_WHAT TO PRODUCE:_
One figure is wanted here: how many lines in the entries hold the word "agent".

_MATERIAL SHOWN:_

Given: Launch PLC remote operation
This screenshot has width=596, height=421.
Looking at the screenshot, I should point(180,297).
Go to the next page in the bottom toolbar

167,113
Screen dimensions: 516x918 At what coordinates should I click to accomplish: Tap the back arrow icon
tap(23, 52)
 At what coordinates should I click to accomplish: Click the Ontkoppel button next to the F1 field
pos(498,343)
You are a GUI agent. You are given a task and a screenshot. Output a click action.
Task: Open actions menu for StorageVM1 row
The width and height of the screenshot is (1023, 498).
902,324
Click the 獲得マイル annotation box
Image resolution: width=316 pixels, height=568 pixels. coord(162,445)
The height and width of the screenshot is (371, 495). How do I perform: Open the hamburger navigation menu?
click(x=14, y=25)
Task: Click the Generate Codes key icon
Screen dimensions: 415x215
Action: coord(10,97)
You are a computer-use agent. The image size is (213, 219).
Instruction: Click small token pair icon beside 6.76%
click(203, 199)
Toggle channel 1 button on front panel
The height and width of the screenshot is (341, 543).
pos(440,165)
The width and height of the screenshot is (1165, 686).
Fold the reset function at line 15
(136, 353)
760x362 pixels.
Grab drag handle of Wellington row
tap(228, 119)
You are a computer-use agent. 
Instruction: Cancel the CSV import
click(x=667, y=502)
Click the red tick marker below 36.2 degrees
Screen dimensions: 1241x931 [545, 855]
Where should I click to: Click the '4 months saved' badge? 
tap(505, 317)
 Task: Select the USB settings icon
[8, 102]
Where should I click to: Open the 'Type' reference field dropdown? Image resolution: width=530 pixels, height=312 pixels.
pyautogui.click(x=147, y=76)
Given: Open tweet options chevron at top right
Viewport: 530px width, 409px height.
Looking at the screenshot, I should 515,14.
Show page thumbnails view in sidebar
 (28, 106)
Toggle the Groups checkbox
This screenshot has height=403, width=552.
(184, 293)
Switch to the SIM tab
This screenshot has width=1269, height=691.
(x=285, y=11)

_TASK RESPONSE:_
3